Ancient revelations in Rojales
EXCAVATIONS at the Cabezo del Molino in Rojales have discovered several Iberian kilns that could indicate that there was an important industrial complex at the site between the fourth and third centuries BC.
T his is the third campaign carried out under the Alicante museum of archaeology ( MARQ) programme of excavations.
After three weeks of field work in Sierra de la Bernarda, it was established that the area had been occupied about a thousand years before the previously discovered Byzantine necropolis was installed there.

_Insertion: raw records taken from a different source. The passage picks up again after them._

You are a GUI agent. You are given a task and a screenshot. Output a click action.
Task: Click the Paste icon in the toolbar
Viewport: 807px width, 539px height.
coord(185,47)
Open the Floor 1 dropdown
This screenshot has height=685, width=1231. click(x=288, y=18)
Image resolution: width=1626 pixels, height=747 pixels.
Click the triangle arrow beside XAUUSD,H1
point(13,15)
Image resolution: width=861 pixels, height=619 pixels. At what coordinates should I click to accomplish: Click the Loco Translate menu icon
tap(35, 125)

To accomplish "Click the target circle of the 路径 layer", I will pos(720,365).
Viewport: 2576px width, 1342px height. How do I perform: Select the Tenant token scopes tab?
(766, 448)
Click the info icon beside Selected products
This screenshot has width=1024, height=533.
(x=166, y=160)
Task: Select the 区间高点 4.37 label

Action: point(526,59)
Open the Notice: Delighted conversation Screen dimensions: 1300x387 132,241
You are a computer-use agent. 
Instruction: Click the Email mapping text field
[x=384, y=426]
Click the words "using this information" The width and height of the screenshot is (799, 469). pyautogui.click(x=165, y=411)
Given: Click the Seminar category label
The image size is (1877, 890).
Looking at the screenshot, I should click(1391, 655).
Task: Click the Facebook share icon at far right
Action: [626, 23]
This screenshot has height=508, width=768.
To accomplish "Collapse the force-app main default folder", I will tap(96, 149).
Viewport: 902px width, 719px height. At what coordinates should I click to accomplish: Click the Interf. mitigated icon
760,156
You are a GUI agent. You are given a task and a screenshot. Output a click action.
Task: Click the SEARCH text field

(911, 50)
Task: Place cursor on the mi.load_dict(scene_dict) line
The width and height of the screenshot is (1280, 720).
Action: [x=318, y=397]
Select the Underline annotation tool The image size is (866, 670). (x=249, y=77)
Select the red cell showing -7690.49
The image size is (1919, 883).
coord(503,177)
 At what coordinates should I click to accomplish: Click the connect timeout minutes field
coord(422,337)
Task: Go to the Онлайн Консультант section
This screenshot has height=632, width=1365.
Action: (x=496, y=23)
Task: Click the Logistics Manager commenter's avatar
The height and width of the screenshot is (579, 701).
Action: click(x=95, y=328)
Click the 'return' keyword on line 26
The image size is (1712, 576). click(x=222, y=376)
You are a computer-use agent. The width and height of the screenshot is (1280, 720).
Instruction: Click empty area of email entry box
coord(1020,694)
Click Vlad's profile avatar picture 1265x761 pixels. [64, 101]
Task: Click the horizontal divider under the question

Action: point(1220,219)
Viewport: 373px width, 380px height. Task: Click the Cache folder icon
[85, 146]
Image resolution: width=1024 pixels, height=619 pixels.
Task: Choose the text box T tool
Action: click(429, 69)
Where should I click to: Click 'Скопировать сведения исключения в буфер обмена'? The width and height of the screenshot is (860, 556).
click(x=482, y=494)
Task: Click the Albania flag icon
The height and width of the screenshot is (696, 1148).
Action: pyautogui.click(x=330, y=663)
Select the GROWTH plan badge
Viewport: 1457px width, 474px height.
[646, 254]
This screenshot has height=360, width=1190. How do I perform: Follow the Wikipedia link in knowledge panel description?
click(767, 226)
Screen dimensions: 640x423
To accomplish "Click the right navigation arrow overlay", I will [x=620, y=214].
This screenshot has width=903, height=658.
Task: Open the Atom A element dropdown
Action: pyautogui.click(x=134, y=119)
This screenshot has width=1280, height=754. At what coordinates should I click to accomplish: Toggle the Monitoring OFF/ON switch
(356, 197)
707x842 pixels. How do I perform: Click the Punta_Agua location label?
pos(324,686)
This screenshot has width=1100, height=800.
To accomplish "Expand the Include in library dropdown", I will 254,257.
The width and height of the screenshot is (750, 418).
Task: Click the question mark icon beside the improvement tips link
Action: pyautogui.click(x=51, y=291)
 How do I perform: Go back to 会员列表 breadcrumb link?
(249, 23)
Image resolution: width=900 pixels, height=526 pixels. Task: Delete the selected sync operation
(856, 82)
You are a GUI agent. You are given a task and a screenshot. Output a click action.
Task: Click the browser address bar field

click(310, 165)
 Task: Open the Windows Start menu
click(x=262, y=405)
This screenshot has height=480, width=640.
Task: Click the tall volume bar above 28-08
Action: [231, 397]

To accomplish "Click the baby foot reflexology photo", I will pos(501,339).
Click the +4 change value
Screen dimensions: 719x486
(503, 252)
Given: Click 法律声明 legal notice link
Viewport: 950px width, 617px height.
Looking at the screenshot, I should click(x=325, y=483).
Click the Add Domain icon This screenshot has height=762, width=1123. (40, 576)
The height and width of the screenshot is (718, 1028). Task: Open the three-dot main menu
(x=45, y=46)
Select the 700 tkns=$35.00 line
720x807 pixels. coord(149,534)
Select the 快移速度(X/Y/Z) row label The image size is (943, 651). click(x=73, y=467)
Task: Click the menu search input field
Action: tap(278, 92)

According to the MARQ, the ovens demonstrate the strategic importance that the hills nearest the Segura river had in antiquity, not only for their high productive capacity but also for establishing routes along which nearby settlements could access rare raw materials such as lead.
The work, directed by María Teresa Ximénez de Embún and Juan Antonio López Padilla, also continued the excavation of the necropolis that began in 2018.
Provincial deputy for culture Julia Parra congratulated the whole team for the discoveries, which the provincial government funded with € 38,000.
The rigorous documentation of this kind of funereal complex has enabled the MARQ to lead a European study of migratory processes and mobility of people in the ancient world and the early Middle Ages.
The project, called Population dynamics in Late Roman and Medieval Alicante,
is being led by MARQ director Manuel Olcina, Sra Ximénez of the MARQ foundation, and Dr Johannes Krause of the Max Planck Institute in Jena ( Germany).
It focuses on the genetic characteristics of populations by reconstructing the genotypes of 80 individuals discovered in necropolises around Alicante province, including the Cabezo del Molino and the Islamic Maqbara at Tossal de Manises in Alicante.